Here is an interesting exercise in grayscale image processing,
The goal is to remove some (nearly) horizontal lines from
a scanned image, so that it is not obvious that the lines
were ever there. The image is a pencil drawing that has
relatively light pencil marks over dark lines that were
printed on a ruled pad. The subject is Dave Carman, a
venerable Exum Mountain Guide in Grand Teton National Park.
Fig 1. Original image (pixs) |
This is the original, scanned in grayscale and scaled down to about 2/3 size for easy viewing here. I first summarize the approach, and then show you the details. Here are the main steps:
The total time to run all the processing on a 1 megapixel image
is about 1 second on a fast P4! The details follow.
Fig 2. pix1 = pixThresholdToBinary(pixs, 150); |
Fig 3.
|
The first step is to deskew the image, so that the lines are
horizontal. We will then be able to apply large filters to
extract the lines. First threshold to binary, extracting
enough of the lines to make a good measurement, as shown in Fig. 2.
Then compute the skew angle, which turns out to be 0.66 degrees
clockwise, and deskew using an interpolated rotator for
anti-aliasing (to avoid jaggies). The result is in Fig. 3.
Fig 4. pix3 = pixCloseGray(pix2, 51, HORIZ); |
Fig 5. pix4 = pixErodeGray(pix3, 5, VERT); |
Now, extract the lines to be removed, trying not to get too much else in the process. Unfortunately, we get a lot of light background stuff that we're going to eventually want to save. This is done with a grayscale morphological closing with a large horizontal structuring element, as shown in Fig. 4.
Not only did we get some background that we didn't
want, we also got lines that are narrower than the actual
lines. We need to solidify them in the vertical direction,
and do this with a small grayscale vertical erosion.
The result is in Fig. 5.
Fig 6. pix5 = pixThresholdToValue(pix4, 210, 255); |
Fig 7. pix6 = pixThresholdToValue(pix5, 200, 0); |
This solidifies the lines, but it also darkens the other background that we want to save! Now, we want to remove the lines, which we will do by adding the inverse. But first we need to get as much of the background set to white as possible; otherwise, the addition will lighten the gray regions. To do the cleaning, choose a threshold and for any pixel lighter than the threshold, set it to white (255). We have to set the threshold very high (210) because the lines themselves are very light. The result is in Fig. 6, where you can see that the light gray has been removed. Notice that there is still some stuff we want to keep that we may eventually lose.

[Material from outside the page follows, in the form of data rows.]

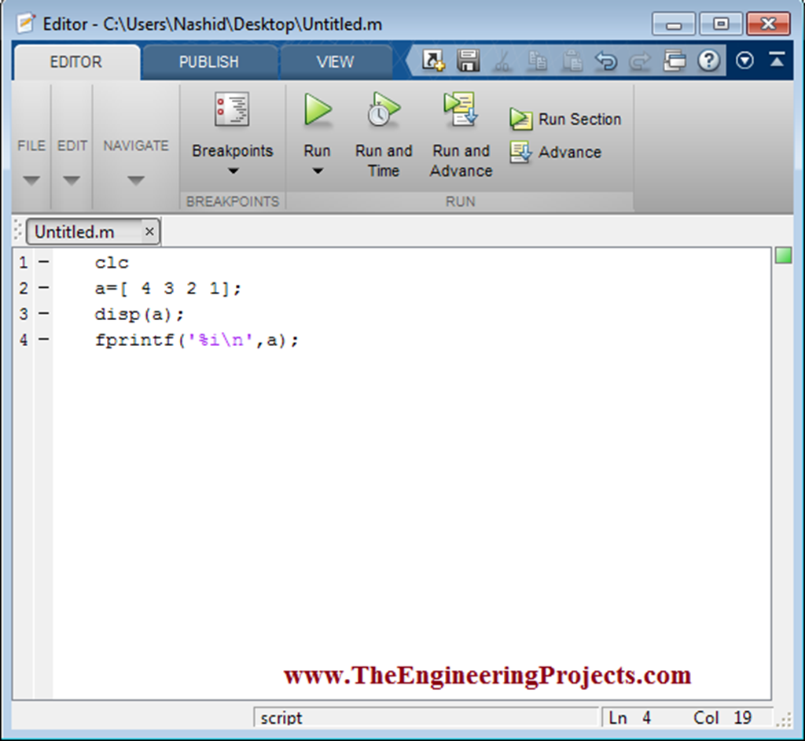Save the file using the disk icon
Viewport: 805px width, 741px height.
469,61
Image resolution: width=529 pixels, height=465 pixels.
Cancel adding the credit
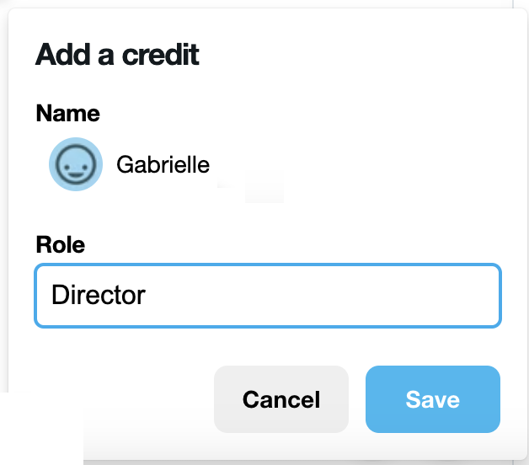(281, 398)
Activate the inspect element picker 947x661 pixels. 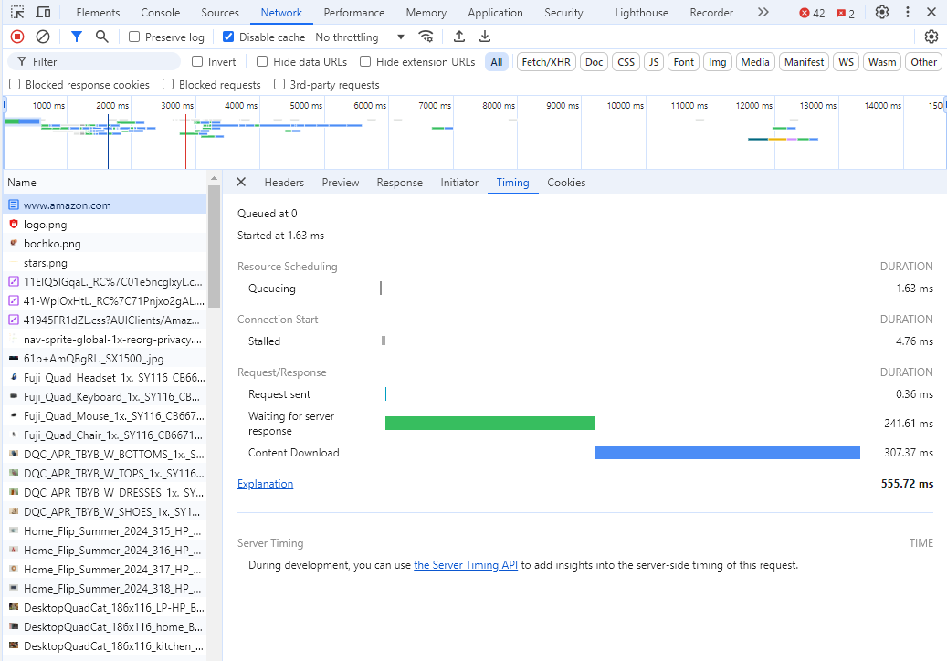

It turns out that the smearing of the lines has made them
lighter in the center than the original lines. If we add
the inverse as it is, we'll get black residuals in the center.
We must darken the lines, and we do it with the same grayscale
thresholding function, but this time setting the pixels
to black (and still using a high threshold because the
lines are quite light). The result is in Fig. 7.
Fig 8. pix7 = pixThresholdToBinary(pix6, 210); |
Fig 9.
|
Carrying on, the basic idea is to remove the lines, then close up the holes. But when we close up the holes, with a vertical opening, we also smear the image. So we will want to select only those pixels in the gap from the opened image. Thus, we need a paint-through selection mask, which is simply a binarized version of the image of lines that we just made. The threshold we use here is the same as the one used in the previous step (210), but here we are making a binary image where all pixels in the lines that are below 210 become black; the rest are white. The mask is in Fig. 8, and we'll put it aside and use it later.
We can now invert the grayscale lines and add the result
to the original (rotated) image. Shown in Fig. 9,
the lines mostly vanish,
but we lose some stuff that we really want where the lines
were. Because we previously whitened the other parts, we
don't damage the light gray areas that are not on the lines.
(Addition is clipped to 255 (white), so that any sum larger
than 255 is white.)
Fig 10. pix9 = pixOpenGray(pix8, 9, VERT); |
Fig 11. pixCombineMasked(pix8, pix9, pix7); |
Of course, we don't know what the missing pixel values would have been in the absence of the lines, so we make a "guess" that they're similar to the values above and below the white stripes. We implement this by a grayscale opening in the vertical direction, as shown in Fig. 10. This smears the image (pix9), making it look quite fuzzy. But not to worry. We're only going to use the parts of this image that are under the line mask (pix7); for the rest, we use the previous image (pix8). The result is composed of two grayscale images, with a binary selector mask choosing which pixels come from which, and is shown in Fig. 11.
We'll stop here. It isn't perfect yet, but
it shows what can be done with a little experimentation.